Picture Of You was co-written and produced by Andy Watkins and Paul Wilson of Absolute, who also worked with the Spice Girls on Stop a short time later. In hindsight, there are a lot of parallels between the two songs as a ‘90s homage to Motown. The beat runs at a slightly slower tempo here, and the recreated horn instruments may be arranged in a different melody; nonetheless, Picture Of You unmistakably provided a template from which Stop was subsequently fashioned. Yet, despite both emerging with similar production traits, there’s enough between them to exist as separate entities, not least because the distinctive stylings of their respective artists – and the intention of this song, in particular – creates a clear point of difference.  

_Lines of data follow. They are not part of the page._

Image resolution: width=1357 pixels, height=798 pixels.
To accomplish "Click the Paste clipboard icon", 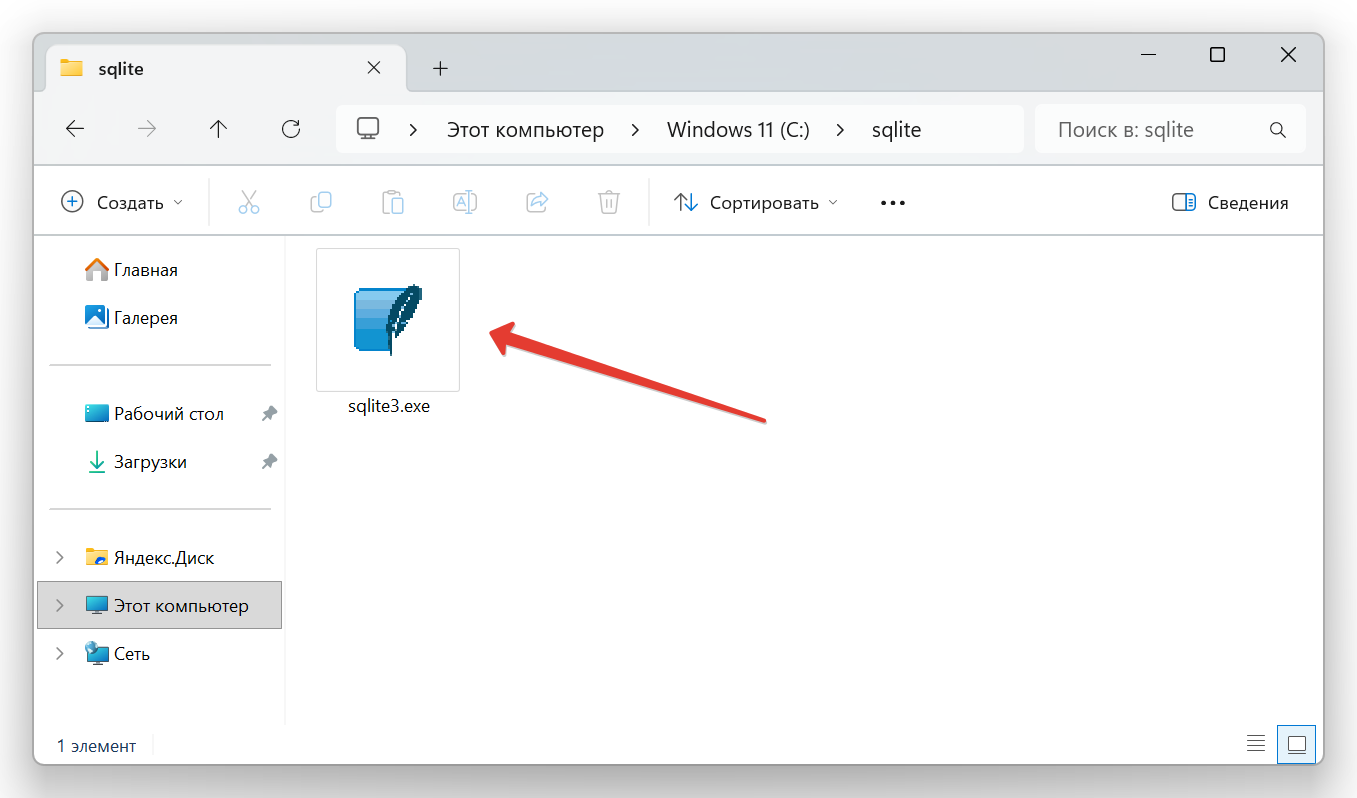I will [x=393, y=203].
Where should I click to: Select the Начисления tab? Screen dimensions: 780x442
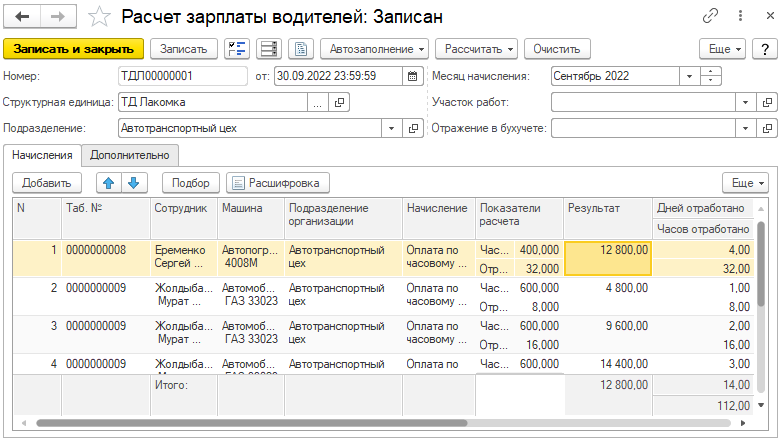[42, 155]
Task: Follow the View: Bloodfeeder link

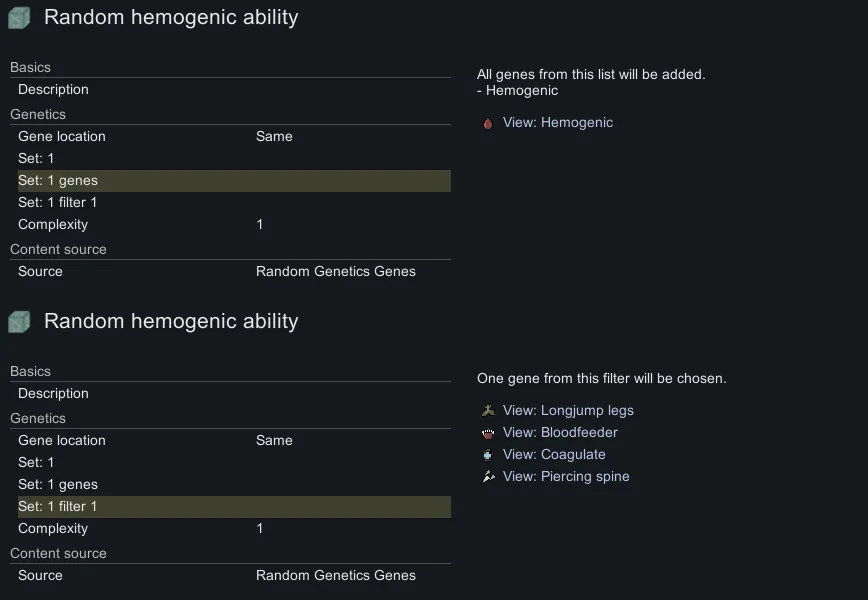Action: coord(560,433)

As soundtrack singles by major pop acts go, Picture Of You is composed with an impressive commitment to the source material. The plot of Bean: The Ultimate Disaster Movie involves Mr Bean helping transfer a painting (Whistler’s Mother) to Los Angeles, where he’s mistaken as an art expert and invited to speak at the formal unveiling by gallery curator David Langley. High-brow this is not, and nor was anyone expecting it to be; slapstick comedy ensues as – despite his best efforts – the charade of Mr Bean’s real identity unravels.

Picture Of You thus refers quite literally to the central plot strand, while the lyrics expand on the predicament David Langley finds himself in: “I let you in and you let me down, you messed me up and you turned my life around, left me feeling I had nowhere to go, I was alone, how was I to know that…”. Of course, familiarity with the movie isn’t a prerequisite; the song is never that specific. Even so, it does add some depth to the writing, which is all the more impressive considering the appeal of Mr Bean is based on physical – mostly non-verbal – humour. Picture Of You is certainly light-hearted and fun; this is, after all, a single whose artwork depicts a grinning Mr Bean as an honorary sixth member of Boyzone while the rest of the group gaze moodily into the camera. But tonally, the track is nowhere near as silly as it could’ve been given the context, functioning as a pop song in its own right with the same likeable sincerity of Boyzone’s earlier material.

There are elements of Picture Of You that – intentionally or not – feel knowingly playful. The oft-parodied eccentricities in Ronan Keating’s voice seem even more pronounced than usual (“Didn’t they say that I would make a mish-take, didn’t they say you were gonna be troub-uh-le, people told me you were too much to take, ah couldn’t see it, ah didnwanna know”), while the record loop-esque transition into the final chorus: “…The only one to help ma-ay-ay-ay-ay” is giddily absurd. Yet, they sit logically within the retro-inspired production, which gives Boyzone an opportunity to kick back and cut loose. The hooky, uplifting chorus: “I had a picture of you in my mind, never knew it could be so wrong, why’d it take me so long just to find, the friend that was there all along” is delivered with a confident, energetic swing that proves to be something of a revelation. Nobody had questioned the group’s talent, but Picture Of You takes things up another level in terms of Boyzone having honed and mastered their craft; it’s a standard that continued into the development of their third album, Where We Belong.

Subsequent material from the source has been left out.